Quem apostou todas as fichas no afastamento da presidente Dilma Rousseff, diante das incertezas do processo na Câmara, agora quer a convocação de eleições até o fim do ano. Na manhã desta terça-feira (5 abril), em entrevista coletiva, Dilma tocou no assunto, ao ser perguntada: “Se deputados e senadores abrirem mão de seus mandatos e se submeterem a novas eleições, venham falar comigo”. Entre irônica e aborrecida, como é do estilo dela, sempre autoritária, Dilma colocou um parâmetro para a questão. É como se tivesse dito que aceita a convocação de eleições gerais, tanto para presidente, quanto para governadores, senadores e deputados.

Isto – de fato – seria uma solução honrosa para a crise política, com a livre manifestação das urnas. E Dilma entraria para a história como verdadeira Chefe de Estado. Não poderia se candidatar, mas afastaria qualquer especulação golpista e daria credibilidade ao futuro governo. É disso que precisamos. Um grande gesto, coisa de estadista. De quebra, haveria uma poderosa renovação no Congresso. Nossos políticos estão à altura desse desafio? Duvido. Em sua maioria, são larápios e oportunistas, apegados a privilégios. No entanto, com a entrevista da presidente, mesmo em tom desafiador, a questão foi colocada para discussão na sociedade brasileira. Vou repetir: trata-se de uma solução honrosa e conciliadora para todas as partes, no melhor das tradições brasileiras.

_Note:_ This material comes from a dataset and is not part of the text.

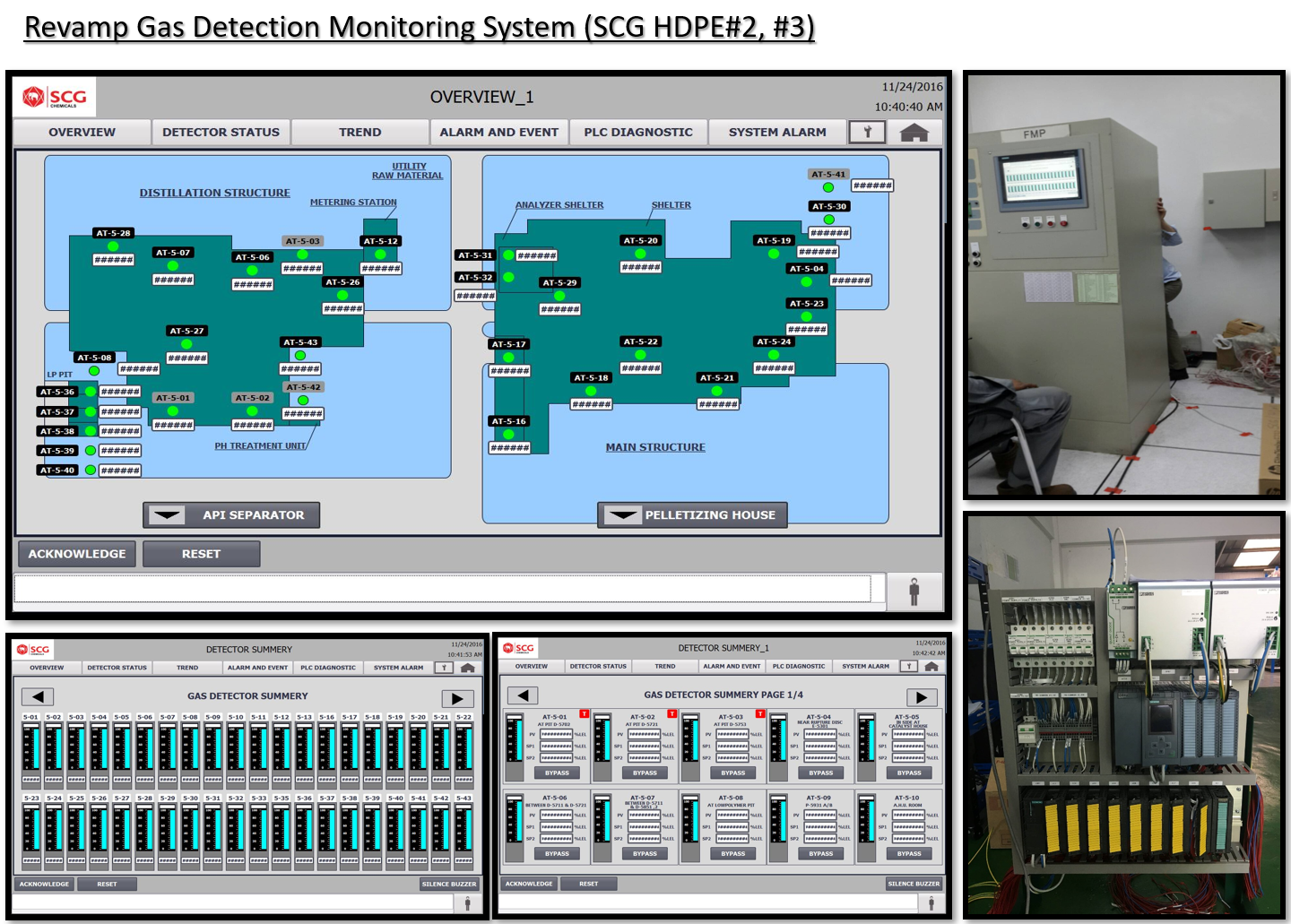1291x924 pixels.
Task: Go to previous page in Gas Detector Summery
Action: pyautogui.click(x=38, y=696)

E mais lenha é jogada à fogueira. Hoje o ministro Marco Aurélio de Mello, do Supremo Tribunal, mandou o presidente da Câmara, Eduardo Cunha, dar prosseguimento a um pedido de impeachment contra o vice Michel Temer. O pedido, feito por um advogado mineiro, Mariel Marley Marra, havia sido sumariamente rejeitado por Cunha. A alegação do advogado é a de que Temer assinou créditos suplementares sem aprovação do Congresso, acusação que coincide com as apresentadas contra Dilma. A decisão do ministro do STF foi recebida com otimismo pelo Planalto, na medida em que vem reforçar as negociações contra o afastamento de Dilma.

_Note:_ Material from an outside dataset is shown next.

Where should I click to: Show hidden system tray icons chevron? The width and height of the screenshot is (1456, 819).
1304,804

Na Câmara, entre os aliados de Cunha, há quem diga que ele vai desconhecer a decisão do STF, apresentando recurso ao plenário do tribunal. Mas, se a maioria decidir a favor de Marco Aurélio, o presidente da Câmara será obrigado a dar prosseguimento ao impeachment de Temer, que hoje se licenciou da presidência do PMDB. Isto posto, a convocação de novas eleições ganha força. Por um motivo muito simples: não sobraria nem Dilma, nem Temer, nem Cunha. Nenhum deles sobreviveria ao massacre. Parte da grande mídia e partidos políticos já aderem à tese de eleições gerais. Vê-se uma luz no fim do túnel?